<i18n dev> RL1.4 Simple Word Boundaries

Mon Jan 24 13:41:30 PST 2011

Sherman wrote:

> Regarding RL1.4.(1), the U+200C and  U+2000 are obviously a bug that
> the Java regex failed to update the implementation to sync with the
> tr#18 update, it appears these two don't "exists" in RL1.4/v9,
> neither does RL1.2a, the compatibility properties.

> The words for 1.4(1) actually are actually little confusing for me

Yes, for me, too.

>     The class of<word_character>  includes all the Alphabetic values
>     from the Unicode character database, from UnicodeData.txt
>     [UData]...See also Annex C: Compatibility Properties.

> The property "Alphabetic" is defined as Lu + Ll + Lt + Lm + Lo + Nl +
> Other_Alphabetic, or Letter + Nl + Other_Alphabetic, the current java
> regex actually uses Letter + Nd , so if we interpret the "Alphabetic
> values" in 1.4(1) as code point with Alphabetic//property, it appears
> we will miss Nd, those digits as a <word_character>...does Perl
> include Nd in latest version, or only Letter + Nl?

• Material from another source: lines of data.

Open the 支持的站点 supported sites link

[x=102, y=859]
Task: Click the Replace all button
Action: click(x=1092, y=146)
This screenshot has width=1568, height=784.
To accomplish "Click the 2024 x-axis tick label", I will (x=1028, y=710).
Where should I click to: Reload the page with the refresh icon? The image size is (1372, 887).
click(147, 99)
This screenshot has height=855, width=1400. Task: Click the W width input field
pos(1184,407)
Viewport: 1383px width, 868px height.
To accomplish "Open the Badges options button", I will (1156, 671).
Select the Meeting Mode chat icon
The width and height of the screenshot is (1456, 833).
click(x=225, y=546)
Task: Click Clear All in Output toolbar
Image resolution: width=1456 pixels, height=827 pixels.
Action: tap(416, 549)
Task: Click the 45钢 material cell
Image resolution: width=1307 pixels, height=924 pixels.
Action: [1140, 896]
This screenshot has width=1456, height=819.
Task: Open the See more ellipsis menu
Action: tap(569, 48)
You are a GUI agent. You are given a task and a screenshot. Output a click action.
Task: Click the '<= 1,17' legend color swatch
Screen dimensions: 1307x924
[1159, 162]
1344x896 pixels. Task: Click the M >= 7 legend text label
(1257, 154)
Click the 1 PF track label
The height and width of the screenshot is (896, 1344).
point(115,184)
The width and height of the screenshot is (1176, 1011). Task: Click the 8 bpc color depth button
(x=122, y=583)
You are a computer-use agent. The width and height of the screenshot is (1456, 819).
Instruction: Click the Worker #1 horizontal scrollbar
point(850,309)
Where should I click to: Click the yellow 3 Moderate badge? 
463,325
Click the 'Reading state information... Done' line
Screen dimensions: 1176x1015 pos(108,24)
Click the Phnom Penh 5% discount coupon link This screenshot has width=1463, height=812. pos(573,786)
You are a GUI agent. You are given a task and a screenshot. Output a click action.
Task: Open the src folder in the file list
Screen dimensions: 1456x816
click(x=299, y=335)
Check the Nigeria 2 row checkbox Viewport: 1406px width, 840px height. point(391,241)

Perl uses for its idea of a word (\w) the suggestion in RL1.2a's list 
of compatibility properties, which does include the Decimal_Numbers:

    \p{alpha}
    \p{gc=Mark}
    \p{digit}
    \p{gc=Connector_Punctuation}

(That \p{alpha} is short for \p{Alphabetic}.)  Perl uses this expanded
definition of a word (that is, as a program identifier) in its current
interpretation of \b, per the recommendation in RL1.2a:

    If there is a requirement that \b align with \w, 
    then it would use the approximation above instead.

This is what we do because it is historical and fast.  Given the \w
definition above, that makes a \b in Perl is exactly equal to

     (?:(?<=\w)(?!\w)|(?<!\w)(?=\w))

and a \B is exactly equal to 

    (?:(?<=\w)(?=\w)|(?<!\w)(?!\w))

This is not a new definition; it's what \b and \B meant all the way back in
Perl 1.0 (which is where they first appeared, BTW).  It's just the \w that
got updated for Unicode according to the RL1.2a suggested, and the rest
followed from that implicitly.

While this can be enough for Level 1, we are are currently looking into
what it takes for Level 2 and Level 3 word boundaries.  This would likely
involve some of the syntax discussed in RL3.12 "Extended Grapheme
Clusters", such as \b{g} for a grapheme boundary and \b{w} for a 
word boundary.

Note that as of 5.12, Perl's \X *does* match an extended grapheme cluster,
not just the legacy grapheme clusters it matched previously.  Unicode added
the extended version since \X came around, and we updated \X.  My rewrite
library comes as close as you can to implemented the extended sense for \X
without having access to Hangul Syllable Type properties.

> Also, seems like it also "purposely" suggests "from UnicodeData.txt",
> so no Other_Alphabetic, for 1.4(1) and leave those Mn for 1.4(2)?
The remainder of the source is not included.